▸ EXERCISE INPUTS
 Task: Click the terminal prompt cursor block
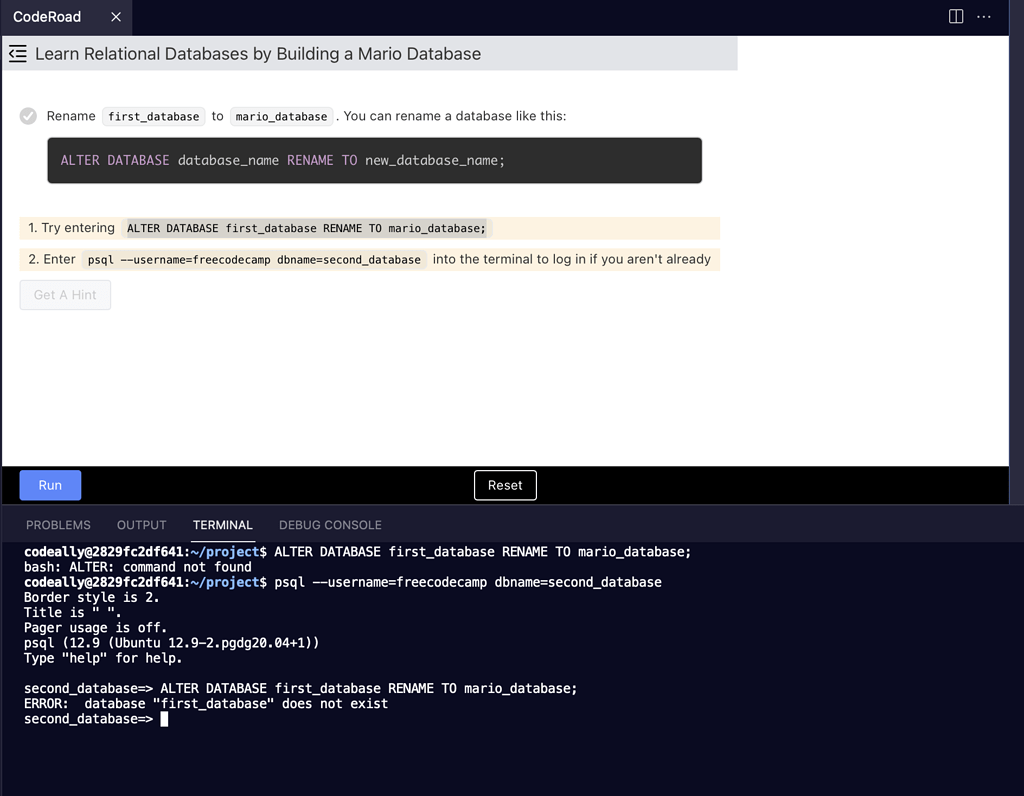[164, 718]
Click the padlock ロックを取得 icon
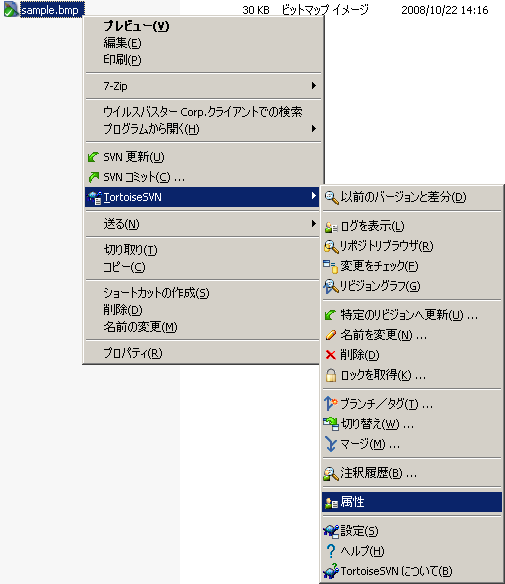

---

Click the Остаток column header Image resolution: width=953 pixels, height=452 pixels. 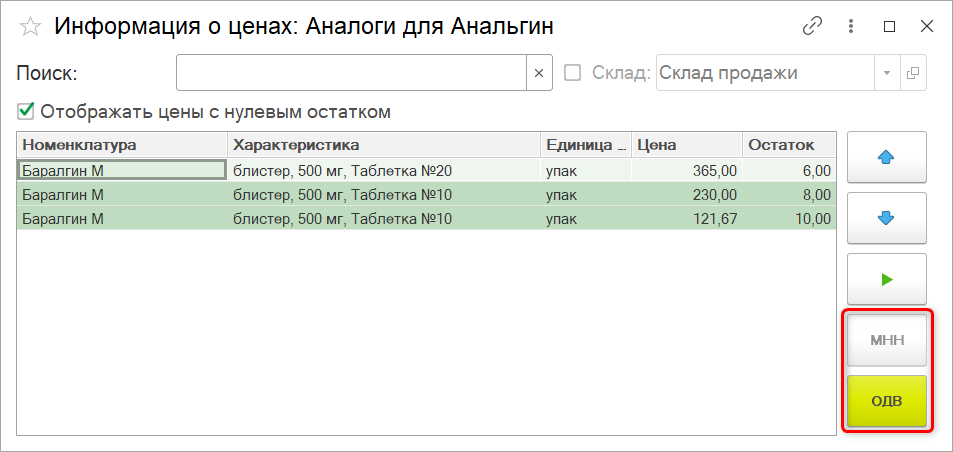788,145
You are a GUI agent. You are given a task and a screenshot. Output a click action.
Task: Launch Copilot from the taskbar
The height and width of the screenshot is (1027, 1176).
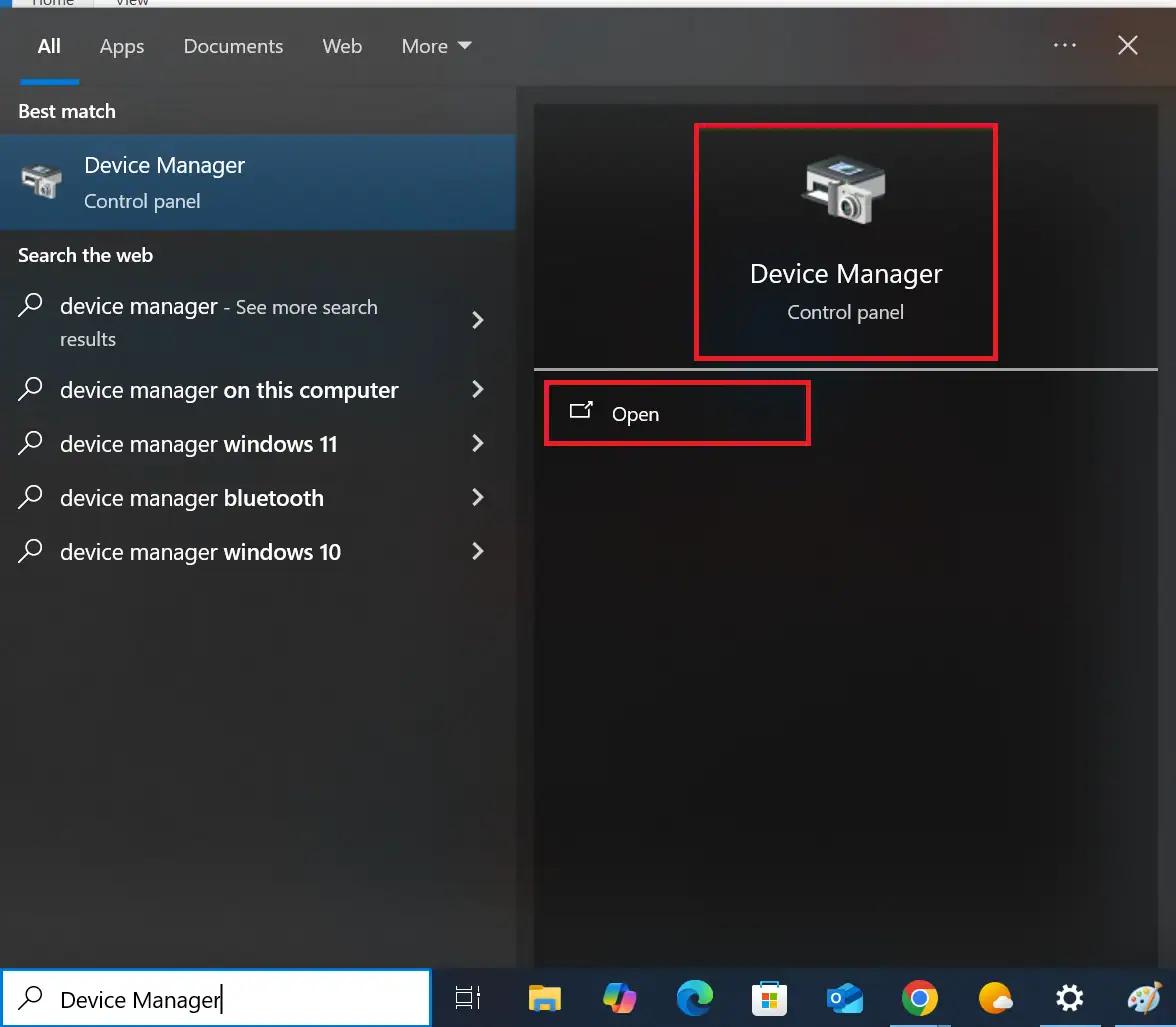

▸ ABOUT THIS TASK
Each line from the one that contains "Task: Click the terminal prompt cursor block" down to the one that contains "Click the padlock ロックを取得 icon" is to be returned exactly as it stands above, both ends included, with pictures removed.

▸ RESULT
 Task: Click the terminal prompt cursor block
[164, 718]
Click the padlock ロックを取得 icon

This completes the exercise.